Baywatch in Paleochora
How many different beaches and bays are there between Krios, 8km west of Paleochora, and the town itself? No idea? Neither have I, although the number must run well into double figures. Many can be seen and easily reached from the “corniche” road running along the coast to Koundoura, but others are best viewed and accessed from the sea, and where better than from a kayak, where – as the (very) old song goes – “you’re the skipper and crew.”
Pamela Anderson being busy that September afternoon, Rick joined me for a “baywatch” kayak trip, paddling east from Krios, and hoping to reach the stony beach of Chalikia if the seas off the Paleochora promontory remained calm enough for us to pass between there and the small offshore island.
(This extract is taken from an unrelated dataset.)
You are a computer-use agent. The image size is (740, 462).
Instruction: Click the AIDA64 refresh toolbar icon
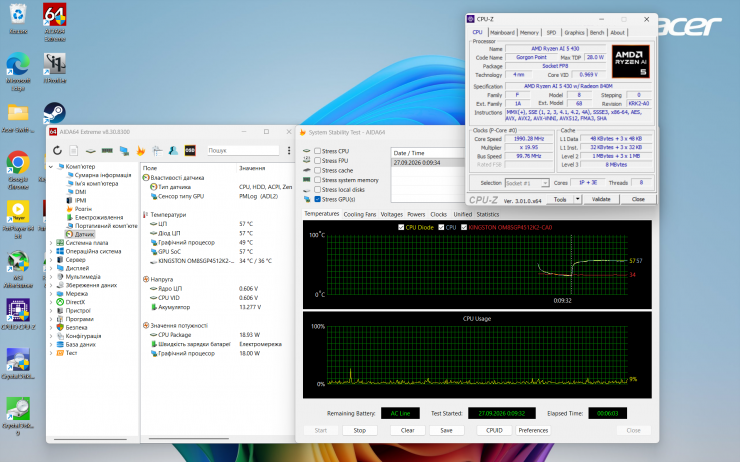(x=57, y=151)
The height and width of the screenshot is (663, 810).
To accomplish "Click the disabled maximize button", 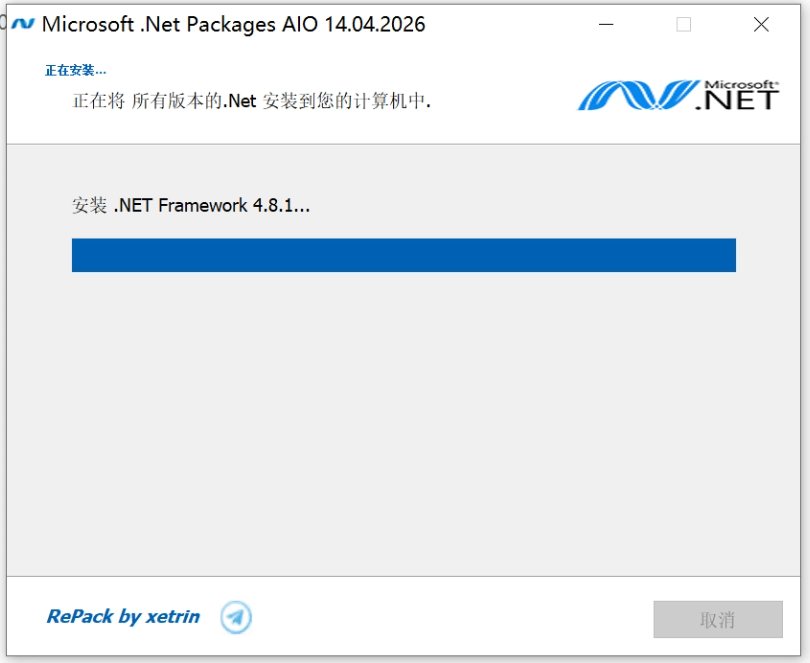I will [684, 25].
We left Krios’ shingle beach heading into a slight swell and headwind, which at least kept the temperature down. On a summer’s day it’s hard to imagine winter storms and high seas which wash salt water onto the rocky shore. In early summer the rock pools dry out, leaving crusty high-quality sea-salt (on sale by a roadside entrepreneur in Koundoura at €3 per kilo.)
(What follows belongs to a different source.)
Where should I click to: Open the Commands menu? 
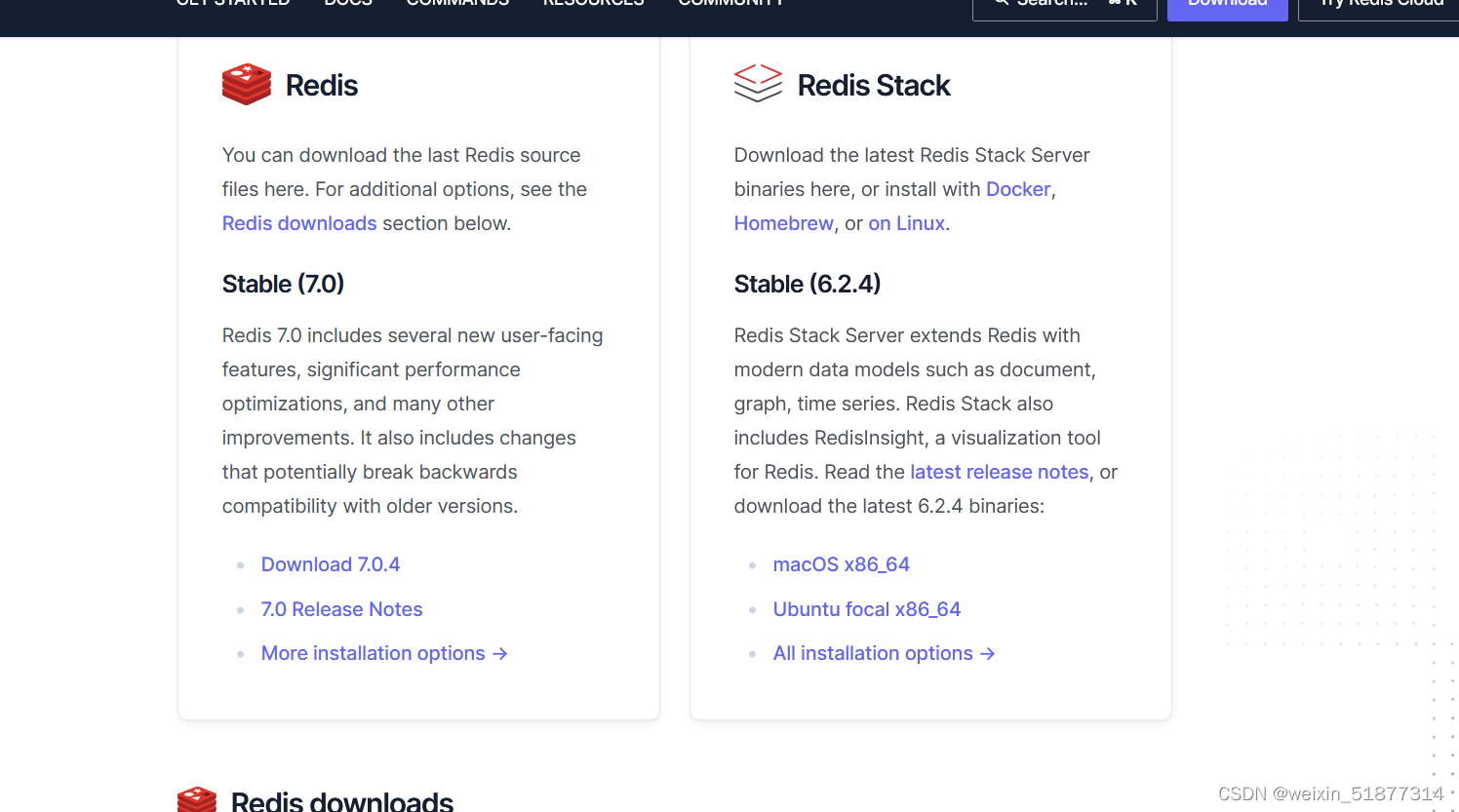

We edged out to sea, disturbing a cormorant which flapped off noisily. To our left (port!), and almost hidden, lay the tiny sheltered harbour of Koundoura with its colourful fishing boats. Several unnamed shingle beaches came and went before we rounded Cape Plakaki, and turned into the large bay of Grammeno, with shallow water, sandy beach, and a good place to go ashore and stretch our legs.
The west-facing beach of Grammeno is around 100m away from the east-facing, but much longer by kayak around the rocky headland of Cape Grammeno. If you know where to look on the SW tip of the peninsula, there’s a small enclosed lake with a collapsed cave, connected to the sea by an underwater passage. Strong swimmers can take a face-mask, deep breath, and head, literally, for the light at the end of the tunnel.
Many of the beaches between Grammeno and Paleochora’s main beach, Pachia Ammos, have names. The first, Azzurro beach, was always called ‘Umprella Beach’ by Lynne and I because of the “free umprellas” available. Next comes Plakaki, then Karavopetra, translated as “stone prow” on account of the huge rock at the water’s edge. We landed again here, for a late lunch and swim, where the water shelves quickly into crystal-clear depths.
We paddled past, in quick succession, Trochalou, Psilos Volakas (always known as “jumping rock beach” for obvious reasons, if you’re brave enough), and Kalamia beaches, all just a stone’s throw from the road, and virtually empty, even in the heat of late summer.
But then Limnaki with its shallow lagoon, and the “sandy beach” of Pachia Ammos, one of the best in Crete, were busier, but not crowded, with sun-beds and parasols along most of the sea-front.
So far we had been kayaking in the lee, sheltered from a north wind. With the wind increasing behind us we passed easily below Paleochora’s soccer ‘stadium’, as close as any to the sea, into which footballs inevitably finish up. How are they retrieved I’ve often wondered ? Maybe, as once at my home team, Shrewsbury Town AFC, someone waits in a boat to collect them. Visiting defenders regularly cleared the ball over the Gay Meadow stands into the River Severn, where a local boatman collected them – half-a crown for each one returned, and whenever we played Grimsby he made a small fortune.
The gap between the promontory and island with lighthouse is surprisingly shallow, and we took care not to “bottom” on any sharp rocks just below the surface. The easy option, as we turned into the wind, was to paddle into the Marina and shelter, but we continued valiantly through now choppy waters, arms working hard to make progress north to the Skala jetty.
And so to the final beach of our afternoon expedition, Chalikia or Paleochora’s “stony beach”, where, once ashore, the kayaks on dry land and a change of clothes later, we relaxed at ‘Votsala’ cafe and had the best fresh orange juice I’ve enjoyed in a long time.